I finally watched my copy of "Alexander the Great," from 1956, starring Richard Burton this week. And I was disappointed. Robert Rossen, the man who directed "The Hustler," wrote, produced, and directed Alexander, and he has a lot to answer for. How did he turn Alexander the Great's life story into a boring hodge-podge? Why are there so many ludicrously short scenes? Why did he make Burton wear a ridiculous blond wig? (It's seriously bad, it's in kind of a pompadour-looking style, it looks like a squirrel crawled on his head and died.) Why are the battle scenes so amazingly unimpressive? Okay, the last battle scene was decent for a 50's spectacle, but the two others are so bad! All we see are about 50 guys on one side of a river charging towards 50 guys on the other side...boring!
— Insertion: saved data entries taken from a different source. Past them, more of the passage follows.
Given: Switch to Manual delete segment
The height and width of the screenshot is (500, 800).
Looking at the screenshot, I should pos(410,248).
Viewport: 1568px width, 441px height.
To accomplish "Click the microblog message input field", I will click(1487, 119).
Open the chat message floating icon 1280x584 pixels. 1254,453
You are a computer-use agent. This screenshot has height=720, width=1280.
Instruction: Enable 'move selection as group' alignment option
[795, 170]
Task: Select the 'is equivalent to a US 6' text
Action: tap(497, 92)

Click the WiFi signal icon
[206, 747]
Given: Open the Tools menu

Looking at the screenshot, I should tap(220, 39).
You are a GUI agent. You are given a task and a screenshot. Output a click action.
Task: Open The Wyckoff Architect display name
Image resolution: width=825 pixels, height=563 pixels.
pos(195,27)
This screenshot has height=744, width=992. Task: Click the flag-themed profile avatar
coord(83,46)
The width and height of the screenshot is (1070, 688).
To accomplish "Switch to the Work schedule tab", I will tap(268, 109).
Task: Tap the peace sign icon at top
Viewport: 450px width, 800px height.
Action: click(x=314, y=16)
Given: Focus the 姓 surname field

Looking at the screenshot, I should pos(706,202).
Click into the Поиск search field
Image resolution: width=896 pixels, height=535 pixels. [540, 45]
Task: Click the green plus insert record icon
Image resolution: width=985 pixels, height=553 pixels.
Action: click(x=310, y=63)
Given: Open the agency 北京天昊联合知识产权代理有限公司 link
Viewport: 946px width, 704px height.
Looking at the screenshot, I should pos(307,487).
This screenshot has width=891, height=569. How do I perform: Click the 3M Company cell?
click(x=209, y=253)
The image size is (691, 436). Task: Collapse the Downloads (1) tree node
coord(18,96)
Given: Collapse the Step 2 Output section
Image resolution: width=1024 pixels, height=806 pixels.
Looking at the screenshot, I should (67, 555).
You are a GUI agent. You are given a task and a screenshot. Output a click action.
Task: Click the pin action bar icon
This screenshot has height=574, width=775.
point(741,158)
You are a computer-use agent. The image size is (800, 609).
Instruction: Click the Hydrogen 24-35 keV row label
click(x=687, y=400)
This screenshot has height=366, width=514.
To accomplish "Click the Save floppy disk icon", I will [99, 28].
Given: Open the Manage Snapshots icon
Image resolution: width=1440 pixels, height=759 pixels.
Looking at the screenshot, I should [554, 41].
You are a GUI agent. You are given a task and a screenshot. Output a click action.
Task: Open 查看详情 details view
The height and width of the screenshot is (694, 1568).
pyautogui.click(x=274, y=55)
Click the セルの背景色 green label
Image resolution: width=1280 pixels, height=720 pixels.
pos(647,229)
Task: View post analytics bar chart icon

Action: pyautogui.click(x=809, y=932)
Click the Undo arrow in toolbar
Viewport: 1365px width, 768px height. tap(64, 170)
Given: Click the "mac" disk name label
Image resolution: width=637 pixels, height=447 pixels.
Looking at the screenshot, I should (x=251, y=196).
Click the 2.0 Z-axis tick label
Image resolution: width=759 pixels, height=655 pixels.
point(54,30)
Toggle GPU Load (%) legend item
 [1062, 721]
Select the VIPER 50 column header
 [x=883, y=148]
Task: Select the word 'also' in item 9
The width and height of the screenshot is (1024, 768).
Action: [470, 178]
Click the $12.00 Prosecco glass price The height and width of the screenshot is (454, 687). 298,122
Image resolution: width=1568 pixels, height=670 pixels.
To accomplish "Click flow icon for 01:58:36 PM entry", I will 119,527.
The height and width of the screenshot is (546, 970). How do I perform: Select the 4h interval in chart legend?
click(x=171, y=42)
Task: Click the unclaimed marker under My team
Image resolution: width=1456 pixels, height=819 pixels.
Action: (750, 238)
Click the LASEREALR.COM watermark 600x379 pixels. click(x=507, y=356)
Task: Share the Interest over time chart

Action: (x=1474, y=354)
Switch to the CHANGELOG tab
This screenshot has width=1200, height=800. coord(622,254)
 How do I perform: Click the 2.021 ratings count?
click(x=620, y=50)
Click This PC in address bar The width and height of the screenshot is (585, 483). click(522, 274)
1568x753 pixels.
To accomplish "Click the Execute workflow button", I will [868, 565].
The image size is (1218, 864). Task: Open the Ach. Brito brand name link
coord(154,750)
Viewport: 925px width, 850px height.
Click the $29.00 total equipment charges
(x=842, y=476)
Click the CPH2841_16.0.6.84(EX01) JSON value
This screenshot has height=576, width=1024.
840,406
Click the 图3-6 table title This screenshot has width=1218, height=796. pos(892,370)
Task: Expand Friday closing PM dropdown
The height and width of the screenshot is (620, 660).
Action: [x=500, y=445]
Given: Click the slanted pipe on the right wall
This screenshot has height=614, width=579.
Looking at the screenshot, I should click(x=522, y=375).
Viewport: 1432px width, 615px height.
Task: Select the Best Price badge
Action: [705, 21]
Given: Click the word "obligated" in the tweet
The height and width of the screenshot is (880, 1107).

The story makes the mistake of following Alexander literally from the cradle to the grave, all in 2 hours and 15 minutes. (Which will feel like 3 hours plus, trust me.) Alexander doesn't even gain power until halfway through the movie. And then in the last half hour, the pace picks up and we zoom through the rest of his life. (Some of this speeding up is achieved through a graceless voiceover and montage, kind of a like a Movie-Tone News for the B.C. era. "And then he conquered all of the known world!") So the beginning of the film is too slow, and the end is too fast. What Rossen really should have done was pick a key time in Alexander's life and focus on that, instead of trying to cram everything in. It feels like Rossen ran out of time and money and suddenly realized he still had 10 years of Alexander's life to cover.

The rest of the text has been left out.